→ **What to do**:
a) In the fuzzy logic post, copy everything from "The fuzzy membership" down to "probability.".
b) According to the fuzzy logic post, why does the degree of membership of a fuzzy set become a probability? Answer in one to three sentences.

Fuzzy Logic - why?

Martin Sewell (martin@msewell.force9.co.uk)
Wed, 11 Nov 1998 02:36:37 +0100 (MET)

Hello William, Earl, et al.

Below is a conversation I recently had with my (imaginary) friend ;-)

"Is there a way of looking at fuzzy theory in the context of traditional
mathematics?"

Set theory and logic are both binary branches of mathematics. In set theory
everything is either in the set, or not in the set. Similarly, in logic, a
statement is either true or false. Meanwhile probability takes a real
number between 0 and 1 and is therefore continuous. The only sensible way
of combining these is to make traditional set theory/logic a special
limiting case of fuzzy set theory/fuzzy logic.

"How can we best interpret fuzzy theory using traditional mathematics 'from
within'?"

The fuzzy membership function could be interpreted as a probability density
function (pdf). The fuzzy set then becomes a set with a probability
distribution attached and the degree of membership of the set becomes a
probability.

→ **Dataset excerpt**:
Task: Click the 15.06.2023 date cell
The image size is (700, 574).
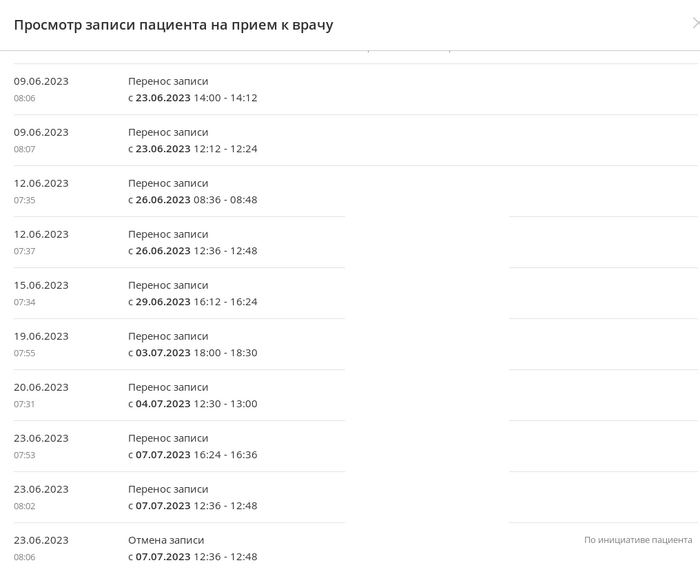Action: 41,285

→ **Results for each task**:
a)
The fuzzy membership function could be interpreted as a probability density
function (pdf). The fuzzy set then becomes a set with a probability
distribution attached and the degree of membership of the set becomes a
probability.

b) The post interprets the fuzzy membership function as a probability density function. Under that reading, the fuzzy set becomes a set with a probability distribution attached. The degree of membership of the set therefore becomes a probability.